Cependant, quelques points restent à améliorer pour que les CEE donnent leur plein potentiel, notamment une meilleure prise en compte des rénovations globales (ou « bouquets de travaux »), plus performantes que des interventions ponctuelles. Des opérations qui nécessitent une coordination entre professionnels et une vision d’ensemble de la part d’un maître d’œuvre. Autre point critique pour Marina Offel, celui du carbone : « Les solutions favorisées ne limitent pas forcément les émissions de gaz à effet de serre, seule compte la performance énergétique. Mais il faudrait privilégier les circuits courts et la sortie des énergies fossiles ». Les spécialistes s’interrogent également sur l’emploi de la manne des CEE. A la fin du mois d’avril, en pleine crise sanitaire, 13 organisations professionnelles (dont Capeb et FFB) ont demandé au gouvernement – en vain – la création d’un fonds de soutien d’urgence aux artisans de la rénovation énergétique pour limiter les cas de faillites.

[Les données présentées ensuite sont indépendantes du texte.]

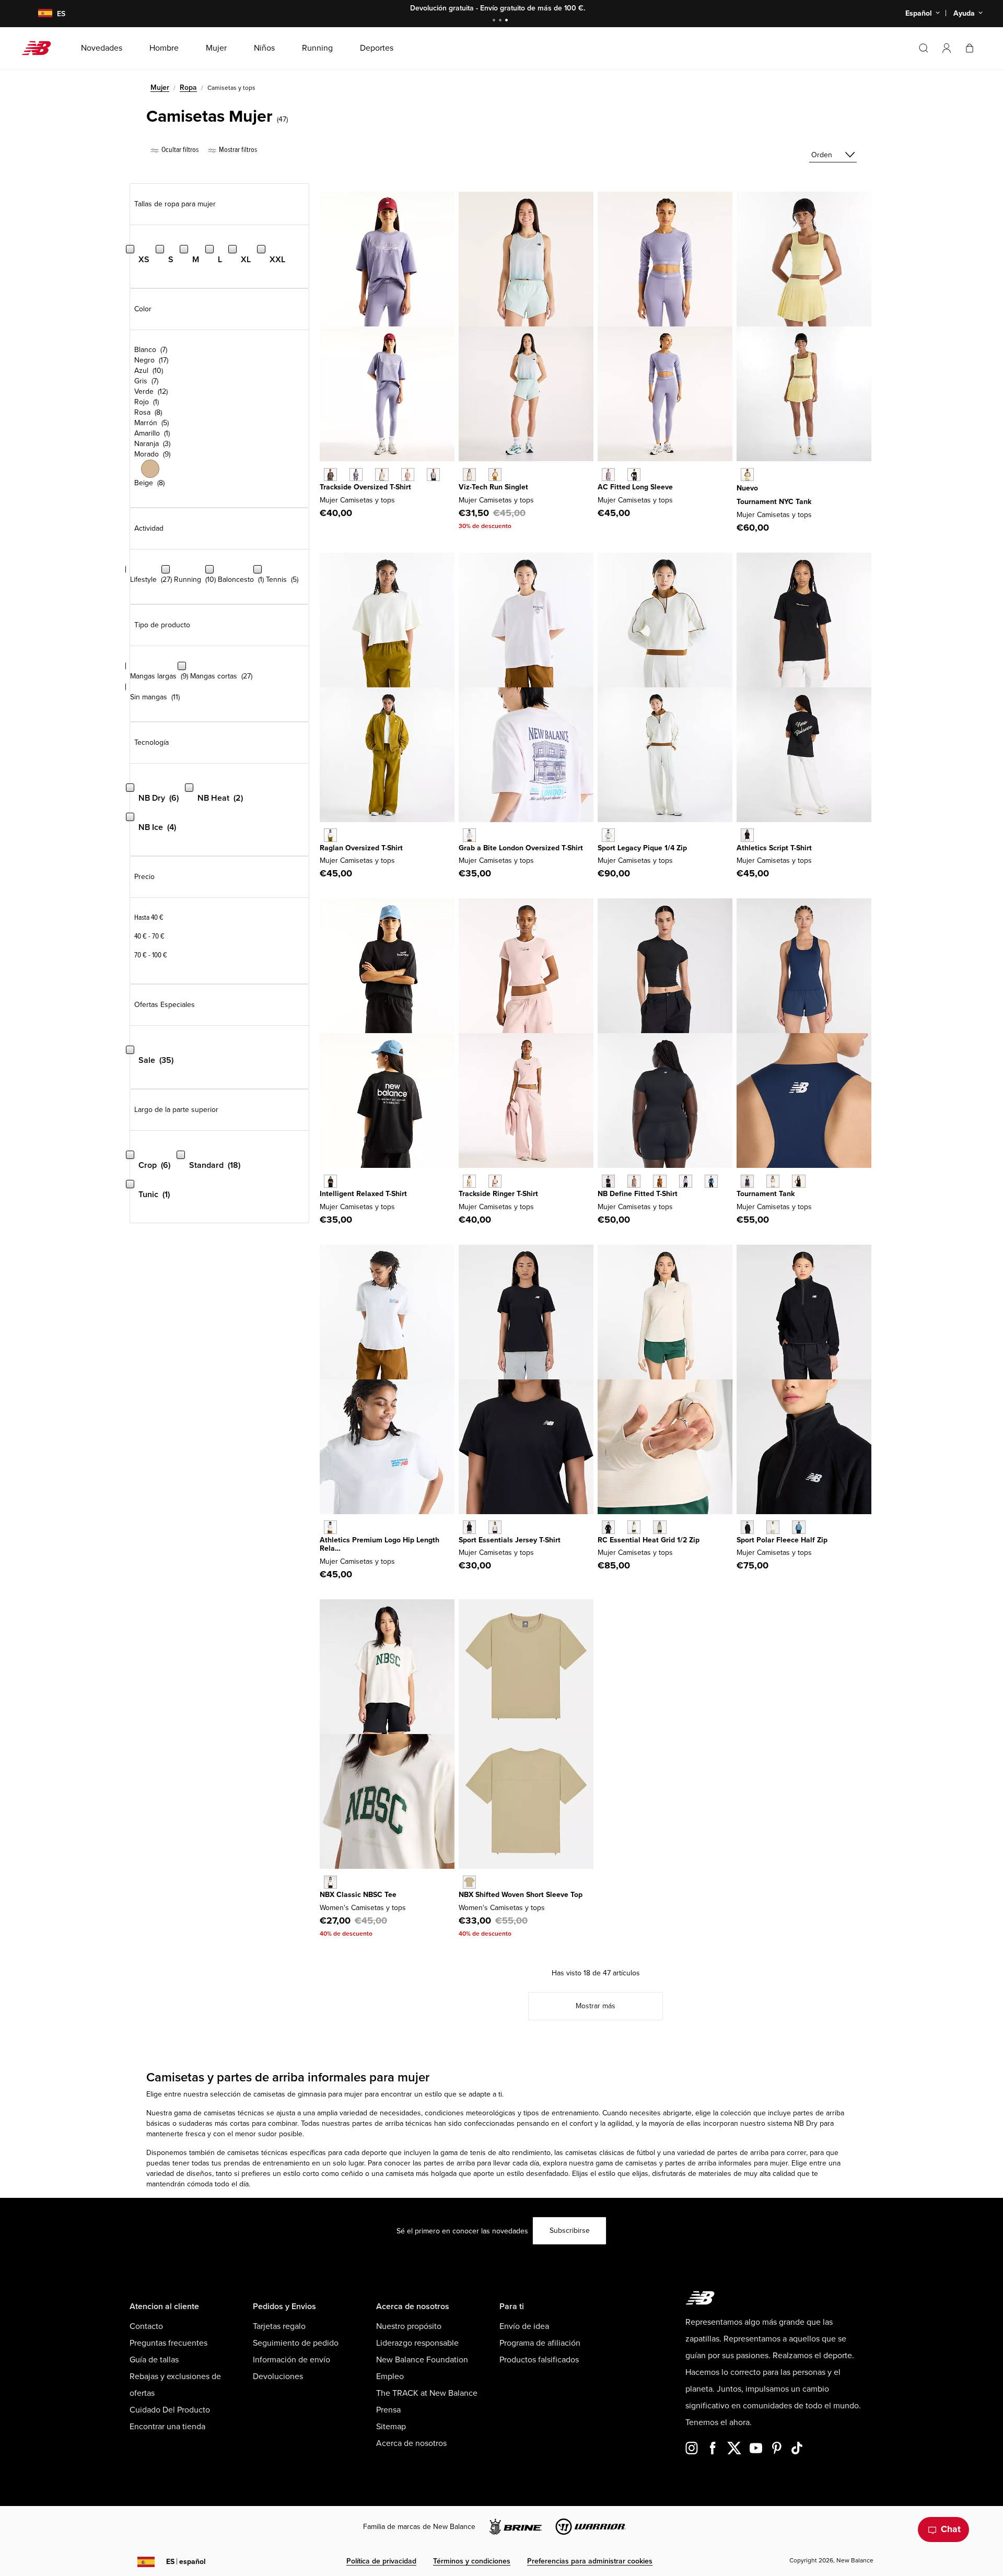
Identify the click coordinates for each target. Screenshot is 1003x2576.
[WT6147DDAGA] (330, 835)
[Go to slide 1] (495, 21)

Pour l’heure, l’exécutif n’a que légèrement aménagé le dispositif en prolongeant d’un an les « Coups de pouce » isolation et chauffage (jusqu’à fin 2021 donc) et en élargissant au tertiaire les bâtiments concernés par la prime de changement de chaudière fioul, à compter du 1er juillet prochain. Quoi qu’il en soit, les professionnels demandent du temps pour embaucher, former et structurer des offres susceptibles de relancer l’activité de la filière de la rénovation thermique dont les perspectives étaient bonnes avant la pandémie.
G.N.
Les CEE financent également la montée en compétences pour la réno globale
Le programme CEE « Facilaréno », lancé en mai 2019 par Dorémi (filiale de NégaWatt), financé par le délégataire EnR’Cert (5,75 M€) et validé par la Direction générale de l’Energie et du Climat, « accélère la diffusion de la rénovation performante sur le territoire français en partenariat avec les collectivités locales ». Il s’adresse aux artisans, rassemblés en groupements, pour leur permettre de « réaliser de façon coordonnée des chantiers » et concrétiser de nouvelles opportunités d’affaires. Gaëtan Thoraval, directeur général d’EnR’Cert, souligne : « Ce programme permet aux artisans d’atteindre la bonne échelle pour proposer les rénovations les plus ambitieuses. Nous devons accompagner cette montée en puissance, en formant les artisans d’une part et en réduisant le reste à charge pour les ménages. Pour cela, les travaux de rénovation globale doivent générer davantage de CEE. Par ailleurs, les banques doivent également proposer des solutions de financement complémentaires : l’efficacité énergétique n’est pas seulement une dépense, c’est un investissement ». Déjà expérimenté en Auvergne-Rhône-Alpes, Nouvelle-Aquitaine, Centre-Val de Loire et dans les métropoles de Brest, Saint-Nazaire et Lille, ce programme doit être déployé sur une cinquantaine de territoires. Le coût de formation est pris en charge jusqu’à 75 % par les OPCO, le restant à charge correspondant au bénéfice de seulement deux chantiers, assurent les deux partenaires. « Pensée globalement, une rénovation apporte du confort, une meilleure qualité de l’air intérieur, une valorisation du bien et permet de diviser par 4 à 8 les consommations de chauffage ! ». Un argument pour convaincre les Français de lancer de gros travaux chez eux.